Area Law and Continuum Limit in "Induced QCD"

TL;DR

This paper explores the continuum limit of the Kazakov-Migdal matrix model, revealing a unique phase transition at zero temperature and connections to a $c>1$ string theory, through analysis of filled Wilson loops and associated statistical systems.

Contribution

It provides a novel analysis of the continuum limit in the Kazakov-Migdal model, linking it to a critical point at zero temperature and a $c>1$ string theory analogy.

Findings

The string tension equals the free energy density of a related statistical system.

The continuum limit occurs at a zero-temperature critical point in the large N limit.

The model's continuum limit differs drastically from Wilson and adjoint theories, resembling a $c>1$ string theory.

Abstract

We investigate a class of operators with non-vanishing averages in a D-dimensional matrix model recently proposed by Kazakov and Migdal. Among the operators considered are ``filled Wilson loops" which are the most reasonable counterparts of Wilson loops in the conventional Wilson formulation of lattice QCD. The averages of interest are represented as partition functions of certain 2-dimensional statistical systems with nearest neighbor interactions. The ``string tension" $\alpha'$, which is the exponent in the area law for the ``filled Wilson loop" is equal to the free energy density of the corresponding statistical system.
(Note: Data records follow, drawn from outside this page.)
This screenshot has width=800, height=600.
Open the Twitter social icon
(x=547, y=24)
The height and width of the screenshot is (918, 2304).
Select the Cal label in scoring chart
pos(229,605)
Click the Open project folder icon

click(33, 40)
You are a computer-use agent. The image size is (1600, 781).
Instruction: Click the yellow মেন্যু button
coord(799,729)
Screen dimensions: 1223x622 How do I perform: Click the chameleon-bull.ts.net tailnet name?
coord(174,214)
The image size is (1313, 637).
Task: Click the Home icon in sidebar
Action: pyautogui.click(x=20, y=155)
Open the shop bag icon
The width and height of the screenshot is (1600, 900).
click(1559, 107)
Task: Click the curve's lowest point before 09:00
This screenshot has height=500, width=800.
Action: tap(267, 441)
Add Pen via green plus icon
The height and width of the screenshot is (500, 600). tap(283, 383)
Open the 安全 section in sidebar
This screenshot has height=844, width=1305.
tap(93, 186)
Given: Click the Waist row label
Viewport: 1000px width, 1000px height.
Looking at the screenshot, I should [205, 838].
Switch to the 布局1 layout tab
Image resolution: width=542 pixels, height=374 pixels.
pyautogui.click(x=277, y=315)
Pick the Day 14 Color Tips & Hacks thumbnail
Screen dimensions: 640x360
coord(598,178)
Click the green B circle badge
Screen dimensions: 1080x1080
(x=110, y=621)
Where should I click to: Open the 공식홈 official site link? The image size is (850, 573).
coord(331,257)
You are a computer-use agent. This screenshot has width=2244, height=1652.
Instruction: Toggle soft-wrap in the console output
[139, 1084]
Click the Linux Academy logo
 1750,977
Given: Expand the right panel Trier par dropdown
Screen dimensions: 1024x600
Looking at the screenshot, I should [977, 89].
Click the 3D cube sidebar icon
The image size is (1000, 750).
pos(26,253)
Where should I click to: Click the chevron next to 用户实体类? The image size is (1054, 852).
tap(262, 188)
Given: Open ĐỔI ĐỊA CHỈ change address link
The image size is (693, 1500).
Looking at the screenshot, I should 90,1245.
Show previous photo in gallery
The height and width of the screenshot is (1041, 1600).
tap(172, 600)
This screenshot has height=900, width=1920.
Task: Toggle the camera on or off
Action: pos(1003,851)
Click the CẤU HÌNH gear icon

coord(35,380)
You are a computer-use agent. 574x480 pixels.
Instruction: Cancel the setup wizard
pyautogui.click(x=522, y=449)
The continuum limit of the Kazakov--Migdal model corresponds to the critical point of this statistical system. We argue that in the large $N$ limit this critical point occurs at zero temperature. In this case we express $\alpha'$ in terms of the distribution density of eigenvalues of the matrix-valued master field. We show that the properties of the continuum limit and the description of how this limit is approached is very unusual and differs drastically from what occurs in both the Wilson theory ($S\propto({\rm Tr}\prod U +{\rm c.c.})$) and in the ``adjoint'' theory ($S\propto\vert{\rm Tr}\prod U\vert^2$). Instead, the continuum limit of the model appears to be intriguingly similar to a $c>1$ string theory.